Switching Gears - Old Roommate Stuff, Part 1 in These Foolish Things

  • Aug. 27, 2016, 1:24 p.m.
  • |
  • Public

It’s now the weekend, so I’m switching gears from my work woes to some other stuff that’s recently transpired.

Remember last month I went to my 30-year high school reunion? I was posting photos on Facebook along the way, talking about how I was ready to see all my old friends, yada yada.

Well, as I was flying out I got a FB message from an old college girlfriend who became one of my close friends because she was very good friends with the girl who was my roommate. She and her roomie would hang out with me and my roomie. We were in the band together at our university (lots of backstory there!).
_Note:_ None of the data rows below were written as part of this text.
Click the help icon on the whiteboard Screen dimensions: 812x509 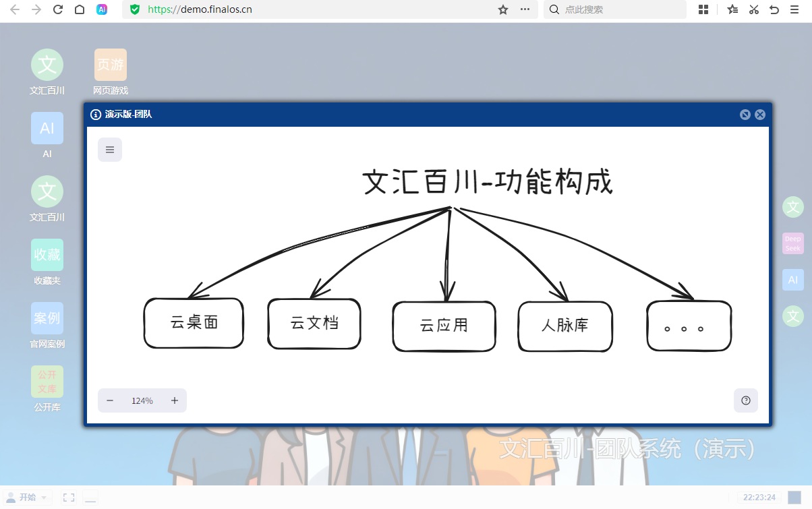(x=746, y=400)
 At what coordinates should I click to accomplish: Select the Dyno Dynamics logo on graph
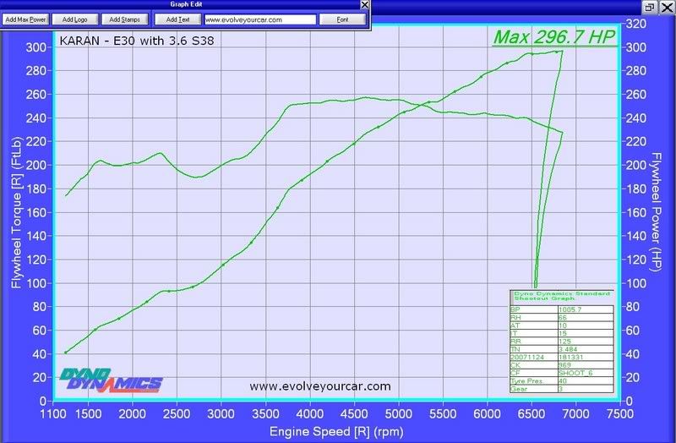pyautogui.click(x=111, y=380)
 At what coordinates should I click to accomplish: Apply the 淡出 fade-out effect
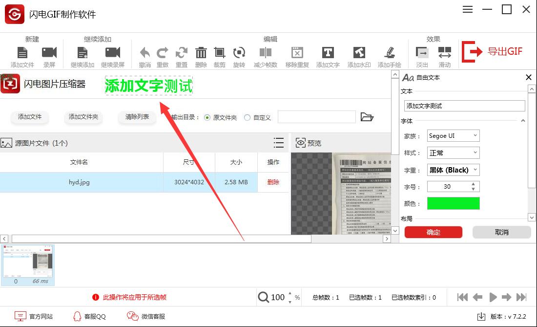click(x=423, y=54)
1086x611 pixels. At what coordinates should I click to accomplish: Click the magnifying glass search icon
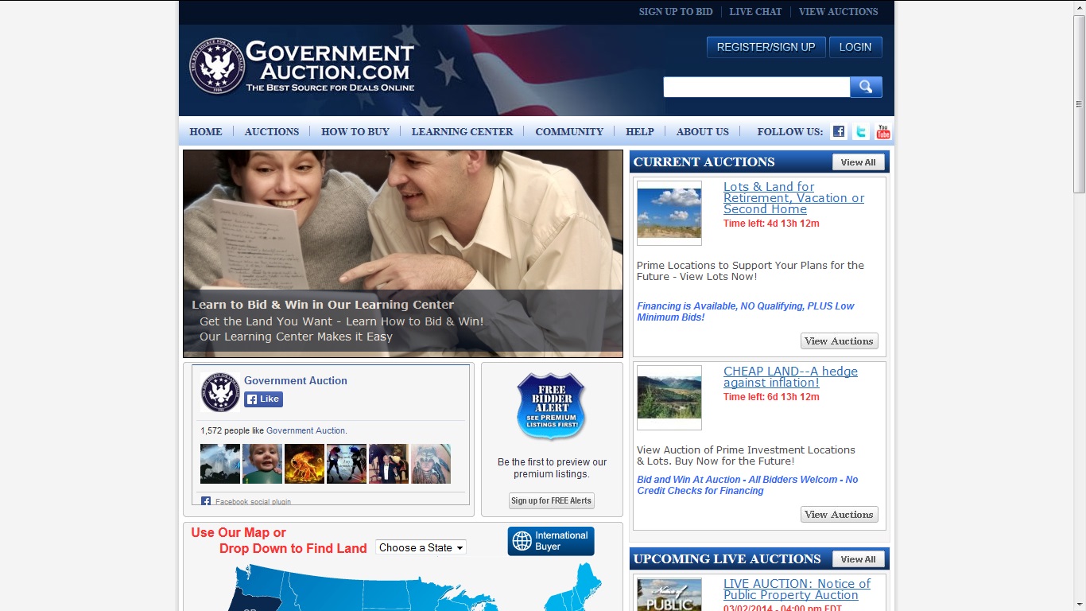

Anyway, her message wished me well on my journey to see my high school buddies, but then it went on to say that, even though she knew my old college roomie and I weren’t speaking, she wanted to let me know that roomie’s youngest sister had died suddenly and that roomie was going to be close by where the HS reunion was taking place, making arrangements for the funeral, etc. and that she thought that I should know.
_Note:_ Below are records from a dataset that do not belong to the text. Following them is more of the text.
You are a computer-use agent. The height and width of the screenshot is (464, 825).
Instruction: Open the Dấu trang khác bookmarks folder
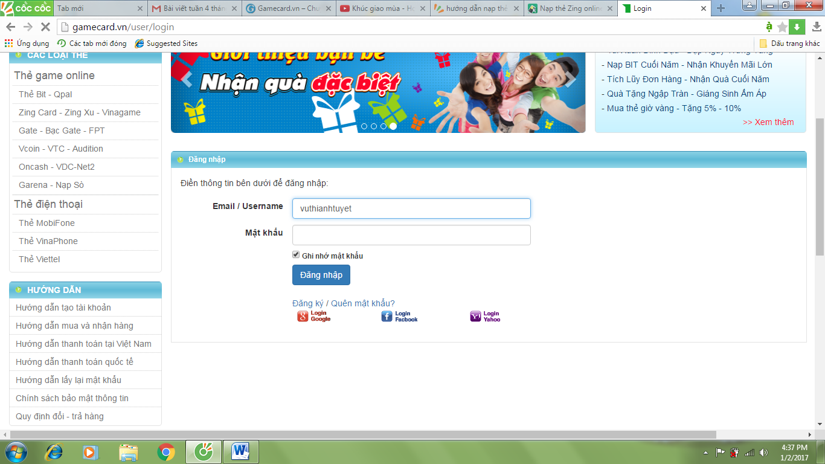click(789, 44)
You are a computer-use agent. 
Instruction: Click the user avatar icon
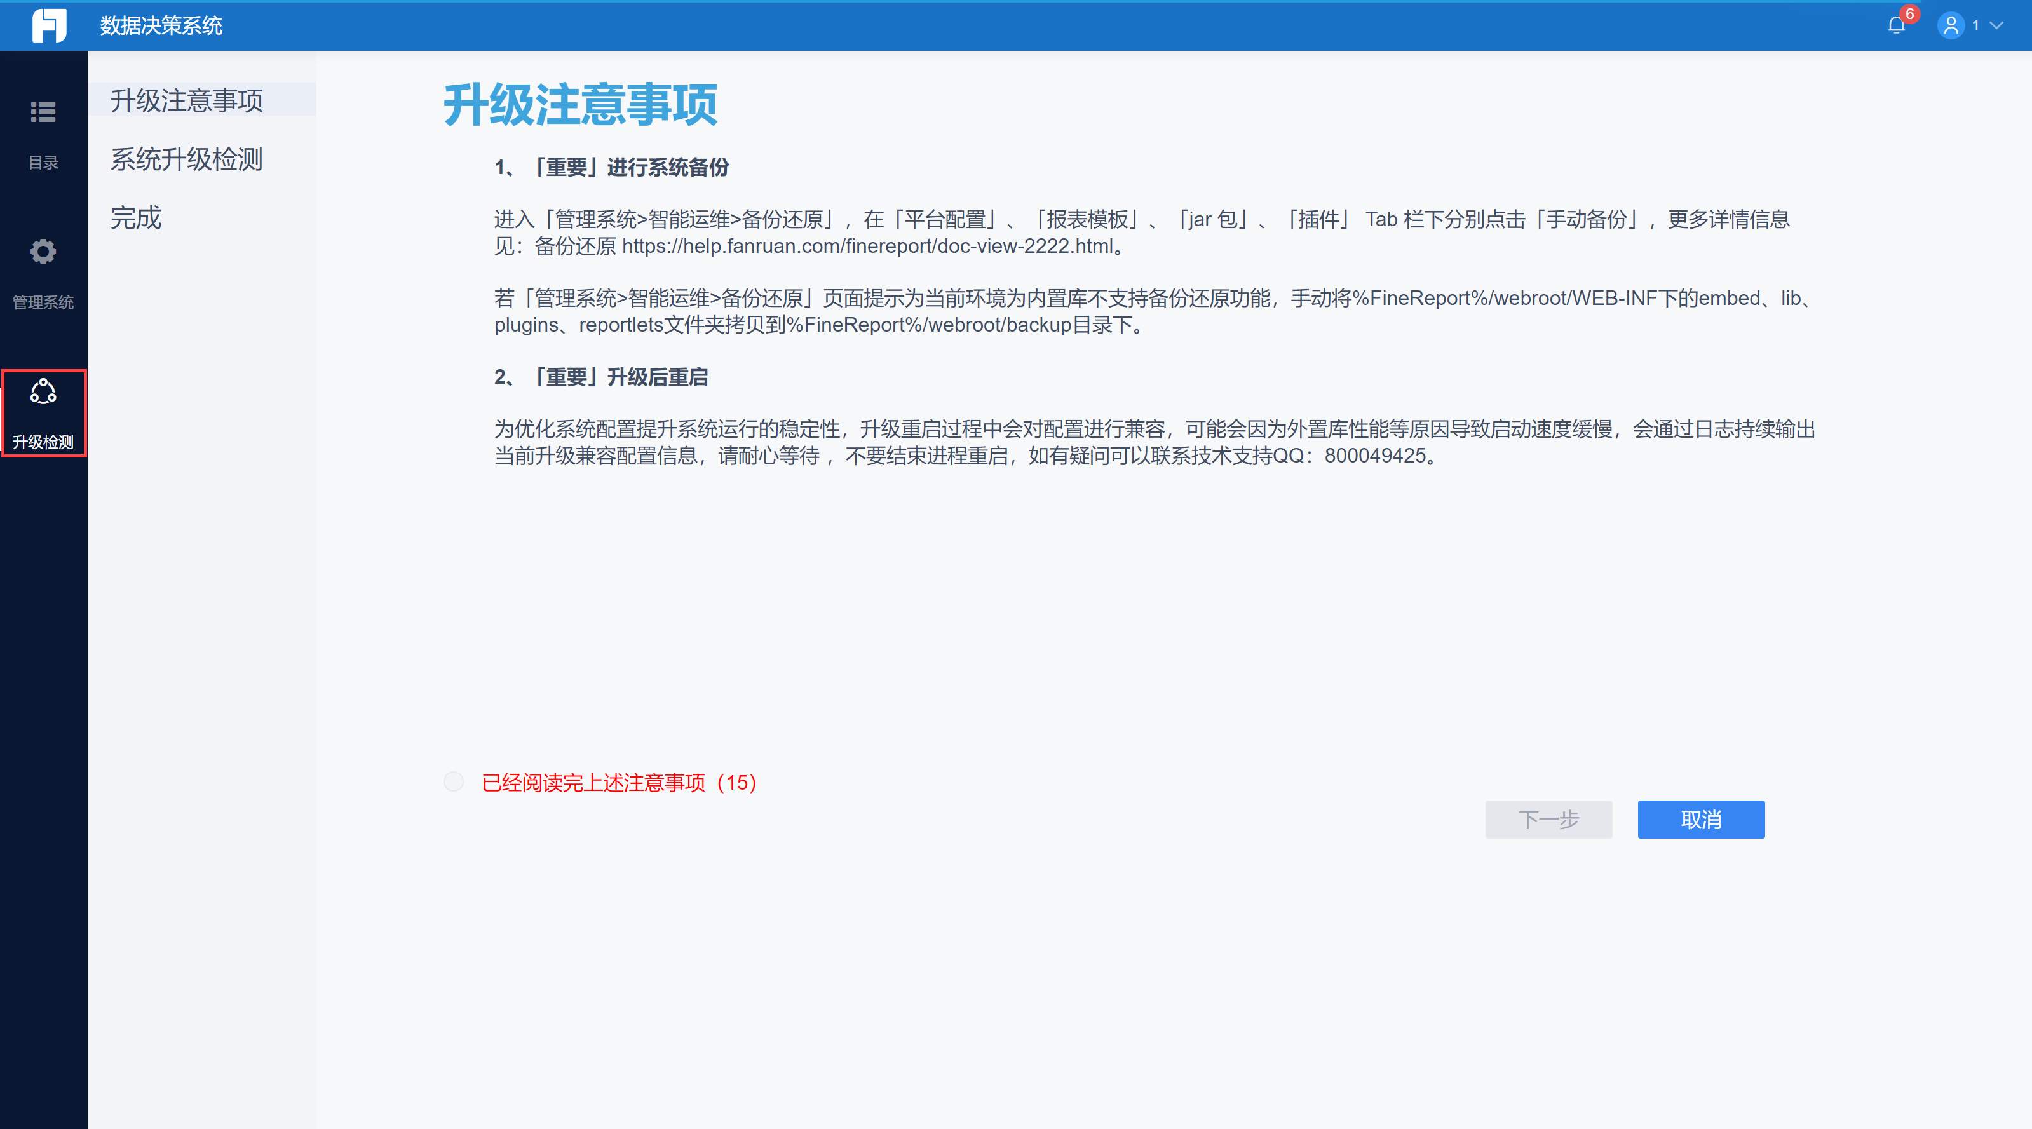pos(1950,26)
For reference, let’s call my old roomie Lois Lane (because she was a journalism major and she was on the university newspaper staff and always, always writing on her awesome word processor/typewriter). I grew to love Lois like the big sister I never had. Lois was a year older, much wiser, and lots of wild fun! She showed me the ropes of the university (since she was a sophomore during my freshman year), introduced me to her friends, got me into her sorority, shared boyfriend stories and introduced me to tons of guys, and was my source for pretty much everything that first crazy year of college.

We were roommates for two years.

During those two years, we had so, so, so many highs and lows. Though I loved her like a big sister, I also fought with her with a passion I’d never known before! That bitch could press my buttons like no other, and I think I did the same with her. We were such fierce friends, but we were like arch enemies sometimes. Our fights in our dorm room were so epic that people would mock them when they walked down the hall, screaming “FUCK YOU, BITCH!!” and other things.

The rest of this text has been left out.